Auf europäischer Ebene müssten insbesondere die Europäische Kommission und das Europäische Parlament ab sofort auf wachstumshemmende Gesetzgebung verzichten, fordert der BDI. Insbesondere in den Bereichen der Klima-, Energie- und Sozialpolitik sowie bei Sammelklagen dürfe es kein Business-as-usual geben. Sonst bestünde die Gefahr, dass wachstumsfördernde Maßnahmen der Mitgliedstaaten durch EU-Gesetzgebung konterkariert werden.

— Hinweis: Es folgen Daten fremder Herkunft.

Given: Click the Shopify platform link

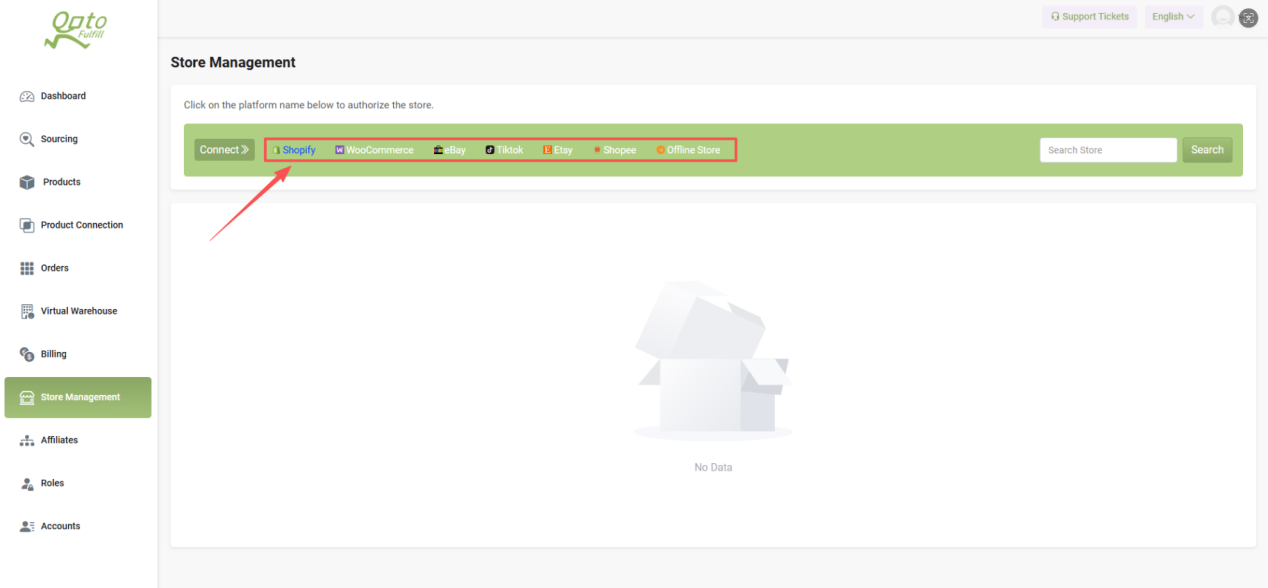Looking at the screenshot, I should coord(298,150).
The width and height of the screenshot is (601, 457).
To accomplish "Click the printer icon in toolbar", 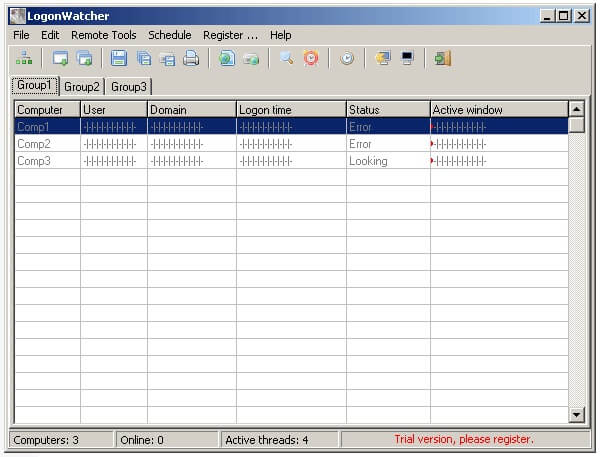I will click(190, 59).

EU-Schuldenregeln müssen sich in der Praxis beweisen
Der vereinbarte Fiskalpakt sieht vor, dass die Haushalte der Mitgliedstaaten nur noch ein strukturelles Defizit in Höhe von maximal 0,5 Prozent des Bruttoinlandsprodukts beinhalten dürfen. Staaten mit einer Gesamtverschuldung von über 60 Prozent müssen diese um mindestens ein Zwanzigstel pro Jahr abbauen. Außerdem sollen alle Mitgliedstaaten Schuldenbremsen in nationales Recht integrieren, vorzugsweise in ihre Verfassungen. Großbritannien und die Tschechische Republik werden nicht am Fiskalpakt teilnehmen. Es ist unklar, ob in Irland ein Referendum zur Ratifikation des Vertrags erforderlich sein wird. In Frankreich wird der Vertrag erst nach den Präsidentschaftswahlen ratifiziert werden können. Der sozialistische Präsidentschaftskandidat Francois Hollande kündigte bereits seinen Widerstand gegen den vereinbarten Vertragstext an.

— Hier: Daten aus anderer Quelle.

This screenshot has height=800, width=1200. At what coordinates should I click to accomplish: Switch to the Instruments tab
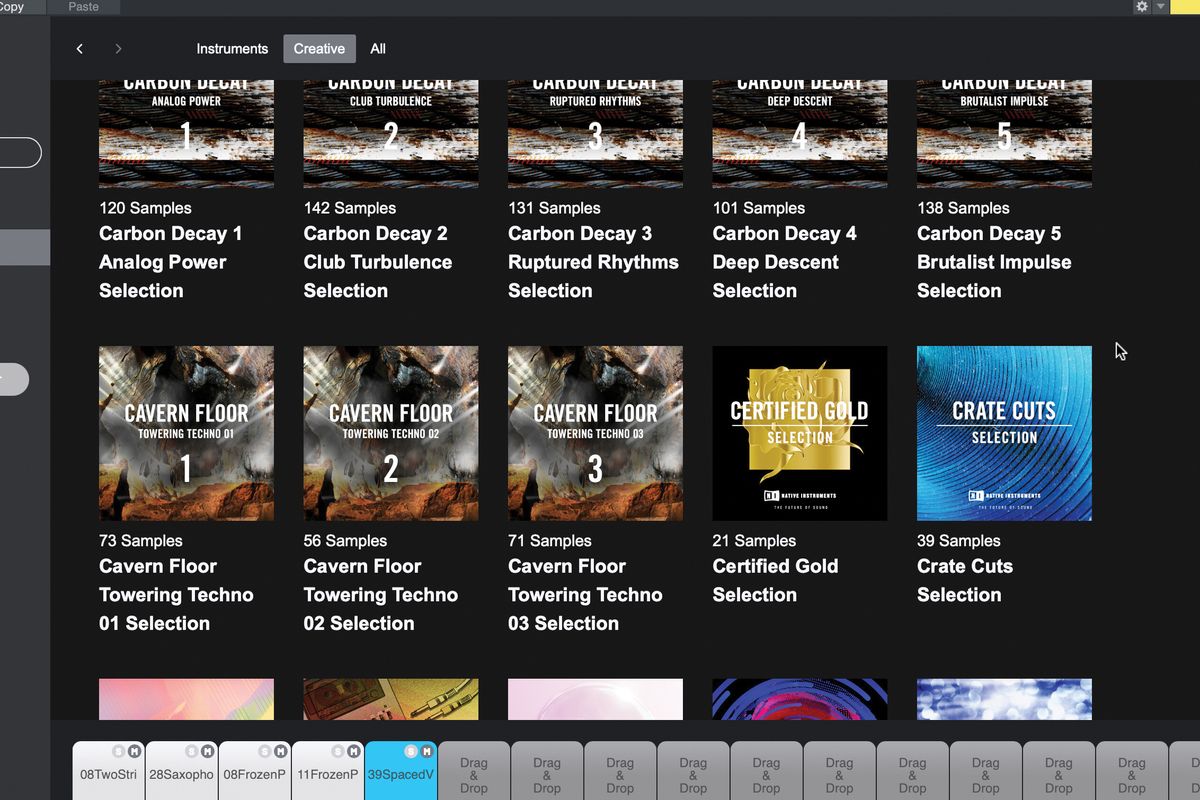point(232,48)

Die deutsche Industrie sieht in dem vereinbarten Fiskalpakt einen weiteren Schritt in Richtung von finanzpolitischer Stabilität im Euroraum. Allerdings müssen verschärfte EU-Schuldenregeln sowie nationale Schuldenbremsen sich erst noch in der Praxis beweisen. Auf absehbare Zeit werden daher Anleihemärkte weiterhin eine wichtige Funktion bei der Durchsetzung von Haushaltsdisziplin wahrnehmen.